What is the molality of `C_2H_5 OH` in water solution which will freeze at `-10^@C`?

To find the molality of \( C_2H_5OH \) (ethanol) in a water solution that freezes at \(-10^\circ C\), we can follow these steps: ### Step 1: Determine the change in freezing point (\( \Delta T_f \)) The freezing point of pure water is \( 0^\circ C \).

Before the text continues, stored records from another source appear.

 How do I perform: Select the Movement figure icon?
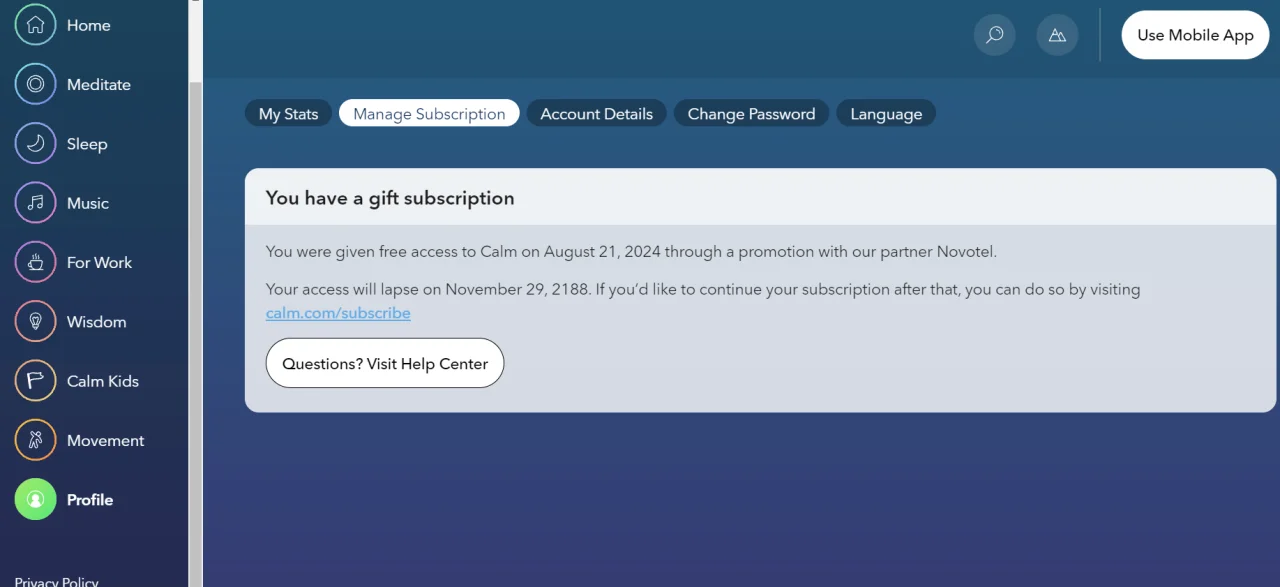point(35,440)
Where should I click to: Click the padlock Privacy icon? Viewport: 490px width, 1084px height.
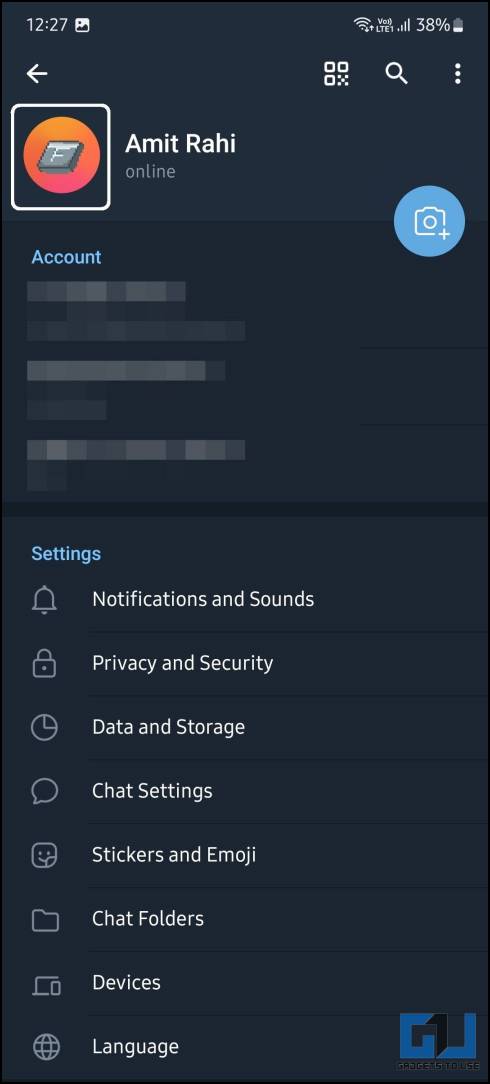45,663
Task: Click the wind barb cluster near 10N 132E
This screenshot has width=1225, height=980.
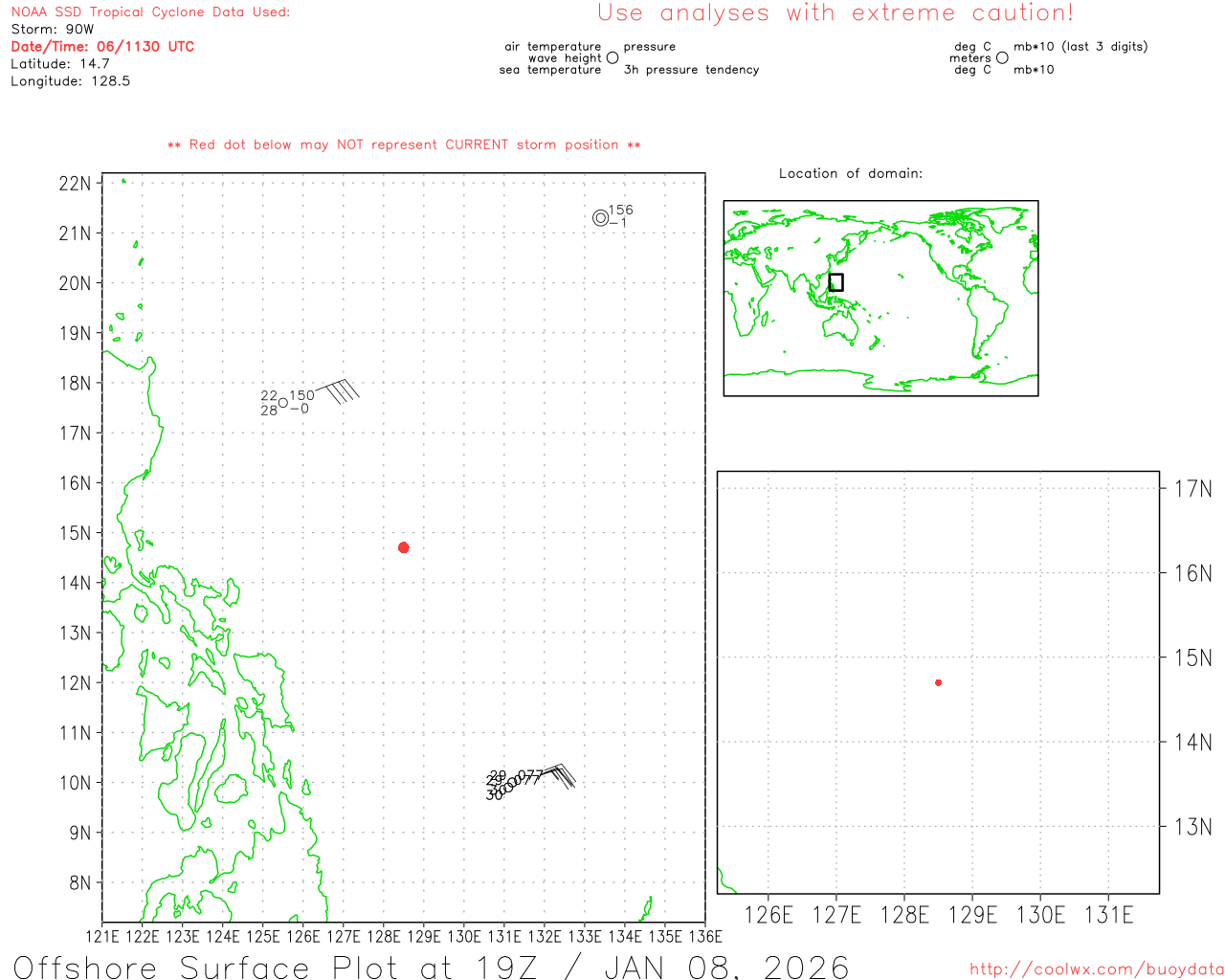Action: [x=558, y=775]
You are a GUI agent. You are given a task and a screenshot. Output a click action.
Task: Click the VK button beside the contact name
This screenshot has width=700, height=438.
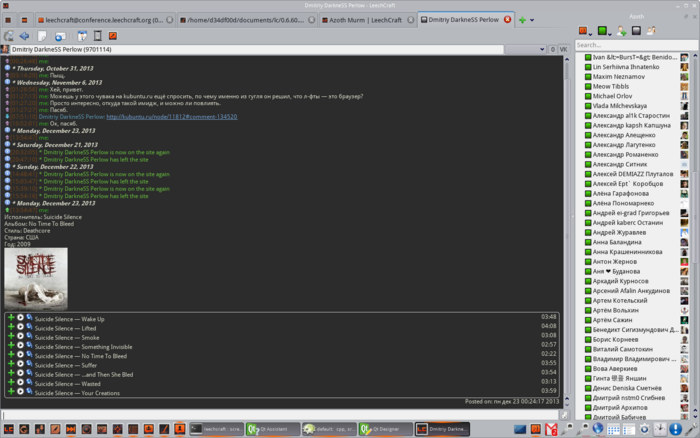[563, 50]
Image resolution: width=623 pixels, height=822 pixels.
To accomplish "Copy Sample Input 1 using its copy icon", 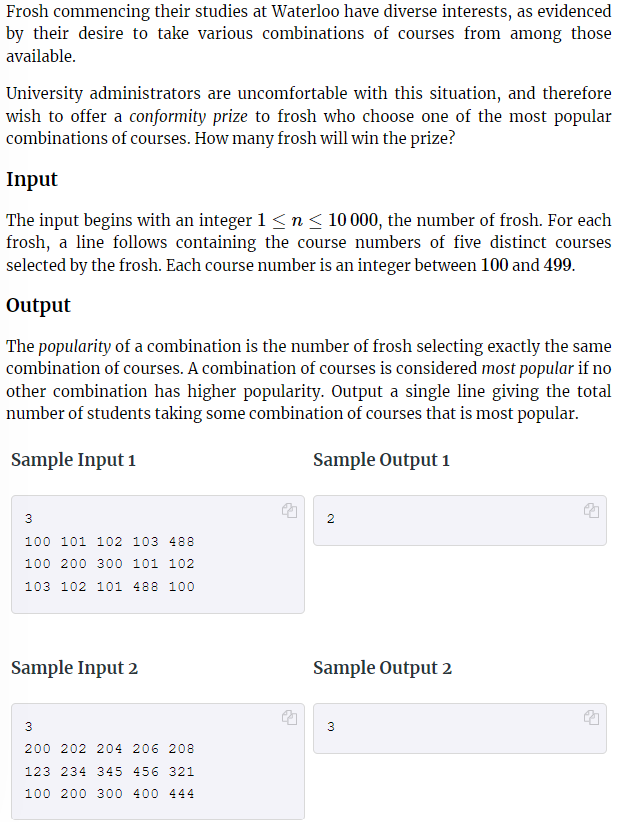I will tap(289, 510).
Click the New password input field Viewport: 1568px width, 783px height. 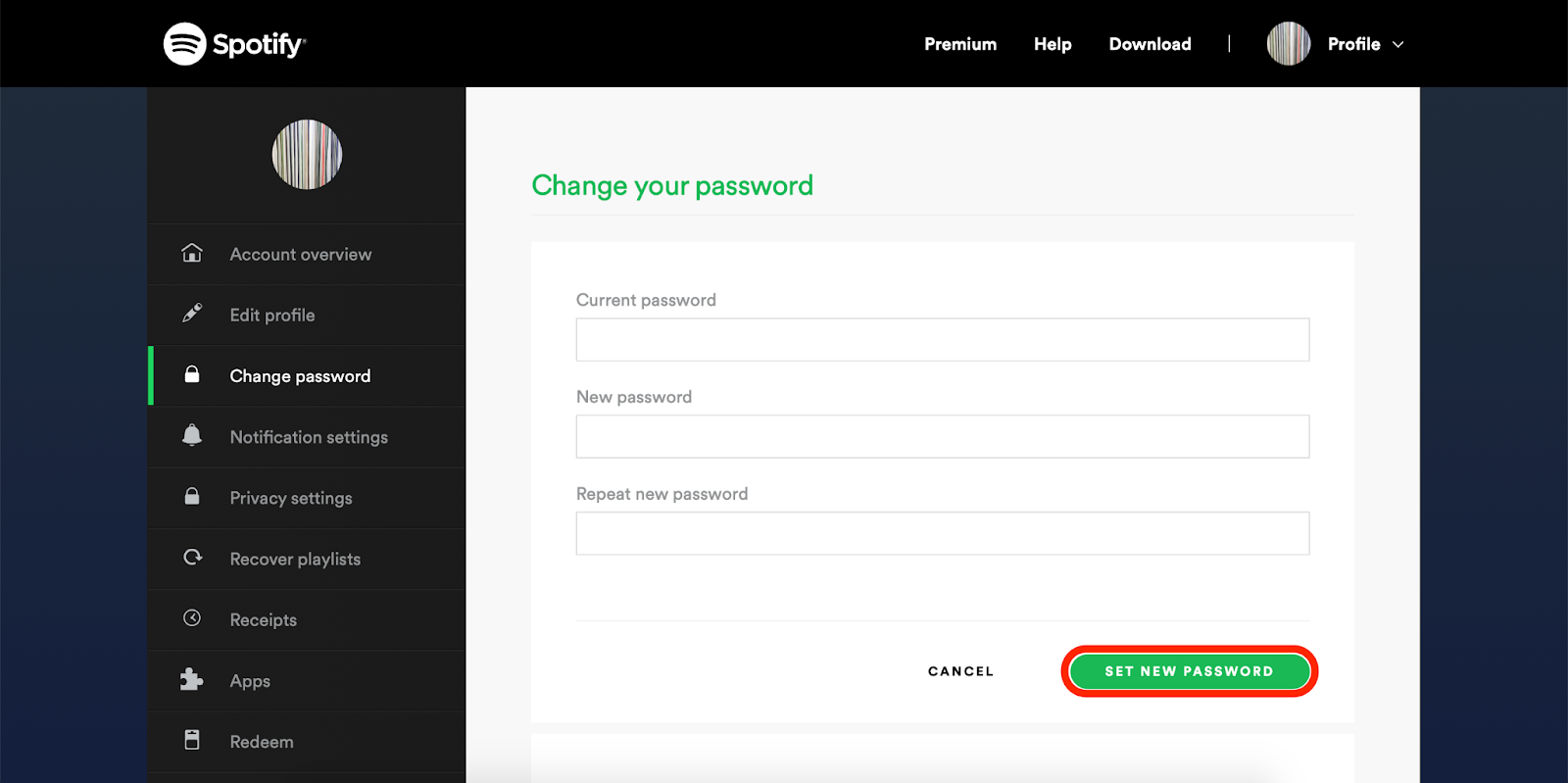pos(941,436)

The freezing point of the solution is given as \(-10^\circ C\). \[ \Delta T_f = T_f(\text{solvent}) - T_f(\text{solution}) = 0^\circ C - (-10^\circ C) = 10^\circ C \] ### Step 2: Use the freezing point depression formula The formula for freezing point depression is: \[ \Delta T_f = i \cdot K_f \cdot m \] Where: - \( \Delta T_f \) = change in freezing point - \( i \) = van 't Hoff factor (which is 1 for non-electrolytes like ethanol) - \( K_f \) = freezing point depression constant for water (given as \( 1.86 \, \text{°C kg/mol} \)) - \( m \) = molality of the solution ### Step 3: Substitute the known values into the formula Since \( i = 1 \) for ethanol, we can simplify the equation: \[ 10 = 1 \cdot 1.86 \cdot m \] ### Step 4: Solve for molality (\( m \)) Rearranging the equation to find \( m \): \[ m = \frac{10}{1.86} \] Calculating this gives: \[ m \approx 5.38 \, \text{mol/kg} \] ### Final Answer The molality of \( C_2H_5OH \) in the water solution that freezes at \(-10^\circ C\) is approximately \( 5.38 \, \text{mol/kg} \). ---